Two Legal Myths Foreigners in Thailand Should Know

Many foreigners investing in property or living in Thailand often receive legal advice that sounds certain but is often simplified or commercially motivated. Here we clarify two commonly misunderstood legal issues that directly affect foreign residents and property buyers.

1. Do You Really Need a Thai Will?

Legal services in Thailand frequently recommend that all foreigners with property in Thailand must make a separate Thai will. This advice, while not entirely wrong, oversimplifies the law and ignores the practical alternatives. The truth is more nuanced.

If you are a foreigner with only minimal ties to Thailand, for example, you own a condo but live and are domiciled elsewhere, a clearly written foreign will may be sufficient. If that will is already probated and legally recognized in your home country, Thai courts will generally accept the foreign court's decision once it is translated, legalized, and properly submitted.

A Thai will is not automatically better or faster. In fact, a Thai will made in the Thai language by a foreigner who cannot read or understand it is likely void, as the testator must understand what they are signing. A bilingual will can solve that issue, but the same clarity can be achieved by a good foreign will, especially if it already underwent probate abroad. In such cases, enforcing that judgment in Thailand may involve fewer steps than initiating probate from scratch with a Thai-language will.

So: not all foreigners need a Thai will. If your estate is simple, clearly defined in your home will, and your heirs can handle the basic formalities, a Thai will may be unnecessary.

2. The "Landmark" Lease Renewal Ruling That Wasn't

In 2025, Thai legal news outlets reported a so-called landmark Supreme Court decision that declared automatic or pre-agreed lease renewals (e.g., 30+30+30-year leases) void. While this sparked concern among foreign property lessees, the truth is: this is not new law.

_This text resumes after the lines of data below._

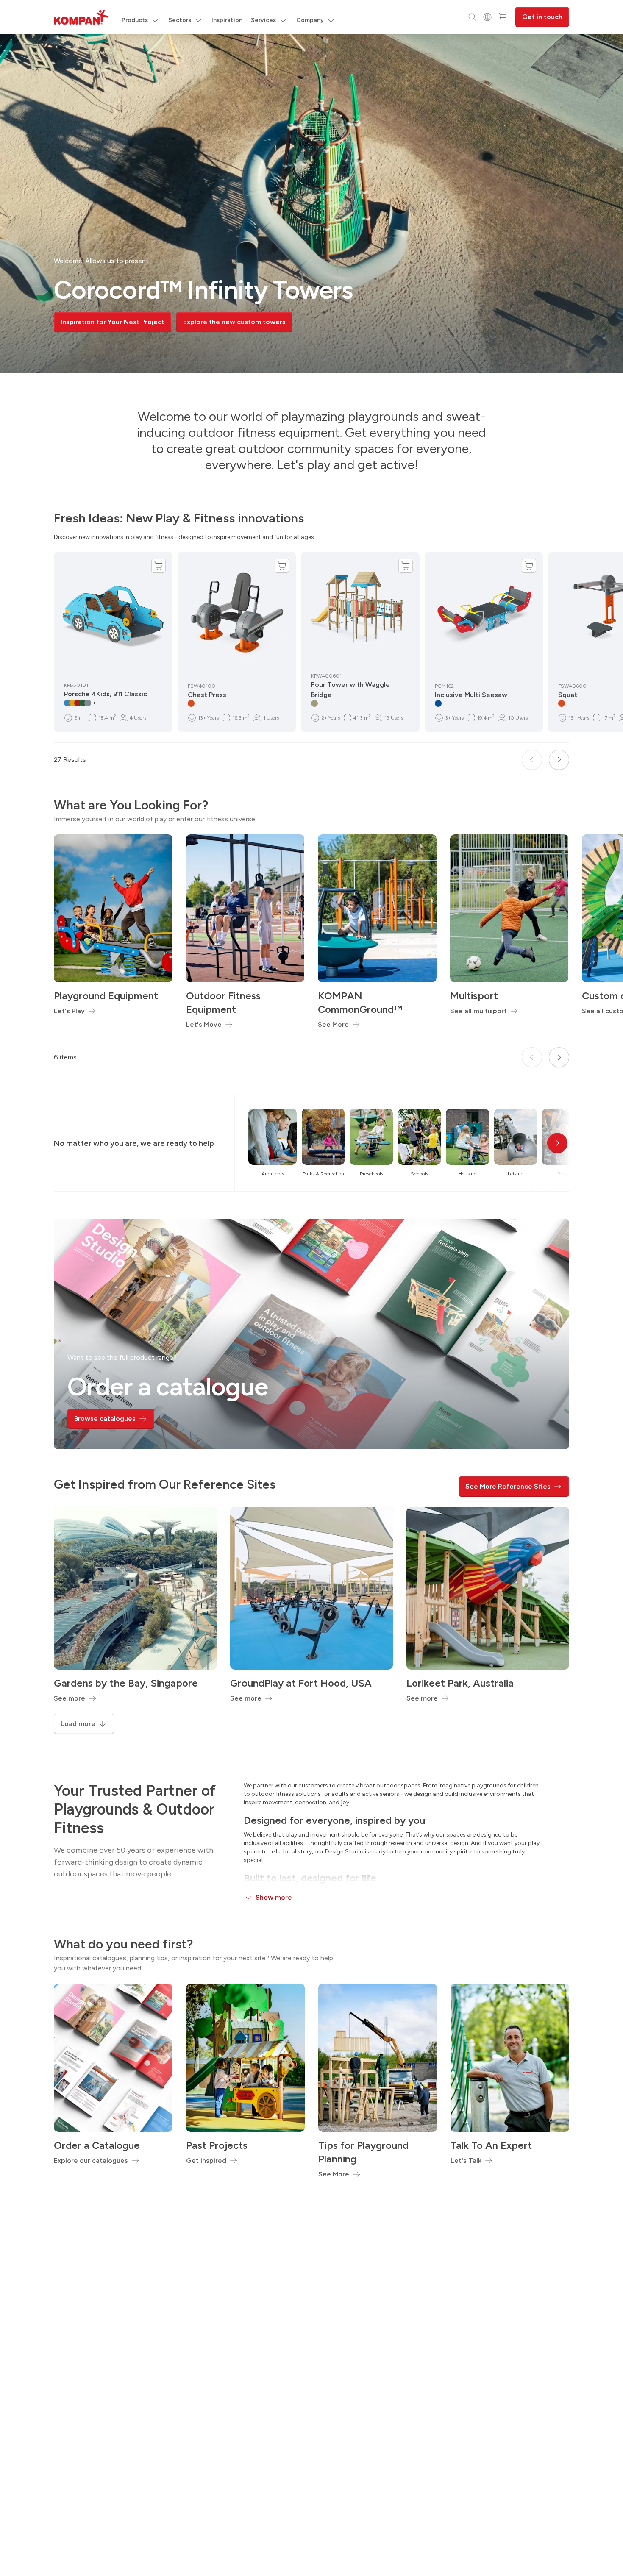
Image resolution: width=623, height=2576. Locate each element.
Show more (274, 1897)
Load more (78, 1724)
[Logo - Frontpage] (81, 17)
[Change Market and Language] (487, 17)
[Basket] (502, 17)
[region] (311, 203)
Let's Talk (466, 2160)
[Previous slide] (532, 760)
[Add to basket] (158, 566)
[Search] (472, 17)
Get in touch (542, 17)
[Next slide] (559, 760)
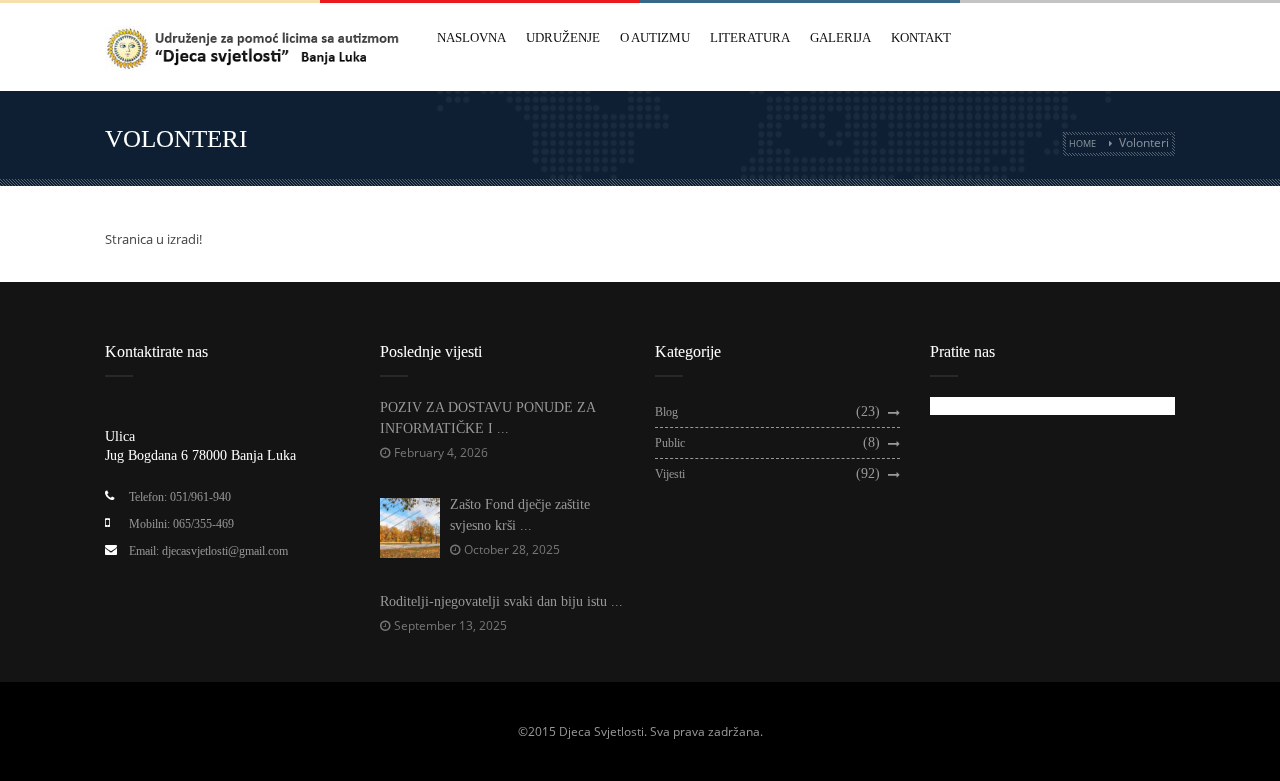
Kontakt (921, 37)
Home (1082, 143)
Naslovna (471, 37)
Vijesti (670, 474)
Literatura (750, 37)
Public (670, 443)
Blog (666, 412)
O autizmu (655, 37)
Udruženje (563, 37)
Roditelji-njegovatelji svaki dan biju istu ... (501, 601)
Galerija (840, 37)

Thai lawyers and well-informed expats have known for decades that under Section 540 of the Thai Civil and Commercial Code, a lease cannot exceed 30 years. Agreements that pre-promise extensions beyond that, especially with automatic renewal, are not enforceable. This was already confirmed in past Supreme Court rulings. The 2025 ruling simply reaffirmed existing law.

The only thing "new" was the marketing spin, many foreign-focused real estate consultants had long promoted 30+30 lease structures as legally secure. This ruling forces a reckoning with that misinformation, but for experienced legal professionals in Thailand, there was nothing surprising about the outcome.

Conclusion

Foreigners in Thailand benefit most from clear, fact-based legal guidance. Not every service marketed to expats is necessary, and not every legal decision reported as groundbreaking is truly new. When it comes to succession planning and property rights, understanding what Thai law already says, and how it works in practice, is more valuable than hype.